• [ASSIGNMENT]: Filter the entries beneath this task, copying only the lines that hold the word "computer".

• [GIVEN DATA]:
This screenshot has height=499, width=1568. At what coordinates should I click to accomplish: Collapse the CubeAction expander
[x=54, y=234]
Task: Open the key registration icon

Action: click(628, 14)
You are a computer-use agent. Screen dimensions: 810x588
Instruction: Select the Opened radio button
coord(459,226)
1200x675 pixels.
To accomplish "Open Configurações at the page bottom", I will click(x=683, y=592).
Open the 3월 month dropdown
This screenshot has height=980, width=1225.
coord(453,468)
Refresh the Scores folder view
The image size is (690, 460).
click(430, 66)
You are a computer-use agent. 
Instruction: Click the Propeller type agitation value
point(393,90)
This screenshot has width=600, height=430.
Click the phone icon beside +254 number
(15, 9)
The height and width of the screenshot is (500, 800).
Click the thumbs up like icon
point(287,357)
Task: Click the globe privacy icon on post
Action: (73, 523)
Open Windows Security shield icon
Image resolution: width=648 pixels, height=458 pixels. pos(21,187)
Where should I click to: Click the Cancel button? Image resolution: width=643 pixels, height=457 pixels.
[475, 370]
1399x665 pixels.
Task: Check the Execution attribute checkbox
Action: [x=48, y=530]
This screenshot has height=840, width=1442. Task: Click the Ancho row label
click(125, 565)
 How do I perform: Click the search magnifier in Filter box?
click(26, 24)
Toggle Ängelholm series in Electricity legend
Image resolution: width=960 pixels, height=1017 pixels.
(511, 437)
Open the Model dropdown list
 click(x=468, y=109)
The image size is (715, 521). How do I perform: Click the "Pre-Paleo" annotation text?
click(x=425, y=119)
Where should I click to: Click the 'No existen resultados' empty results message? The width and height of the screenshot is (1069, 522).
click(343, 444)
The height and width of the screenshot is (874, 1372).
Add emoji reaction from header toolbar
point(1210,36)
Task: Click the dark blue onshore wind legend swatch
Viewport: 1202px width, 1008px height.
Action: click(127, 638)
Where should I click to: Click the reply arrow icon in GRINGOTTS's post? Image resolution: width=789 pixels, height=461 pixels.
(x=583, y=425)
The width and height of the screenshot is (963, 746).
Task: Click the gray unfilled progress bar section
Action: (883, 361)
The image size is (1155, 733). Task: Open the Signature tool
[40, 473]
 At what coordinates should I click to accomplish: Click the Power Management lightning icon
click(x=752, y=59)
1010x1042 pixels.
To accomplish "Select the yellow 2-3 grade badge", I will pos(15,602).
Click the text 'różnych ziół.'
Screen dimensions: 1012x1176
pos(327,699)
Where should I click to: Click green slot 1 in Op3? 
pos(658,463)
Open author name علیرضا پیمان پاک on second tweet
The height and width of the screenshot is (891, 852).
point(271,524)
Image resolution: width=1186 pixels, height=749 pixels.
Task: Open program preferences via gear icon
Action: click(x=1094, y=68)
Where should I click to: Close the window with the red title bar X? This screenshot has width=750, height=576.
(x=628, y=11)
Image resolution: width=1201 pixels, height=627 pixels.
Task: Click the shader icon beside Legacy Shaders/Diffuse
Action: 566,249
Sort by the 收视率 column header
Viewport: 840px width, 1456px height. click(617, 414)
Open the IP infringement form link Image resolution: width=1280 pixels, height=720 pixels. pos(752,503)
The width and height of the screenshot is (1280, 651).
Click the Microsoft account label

• [ANSWER BOX]:
You are a computer-use agent. Screen dimensions: 810x588
You are a computer-use agent. 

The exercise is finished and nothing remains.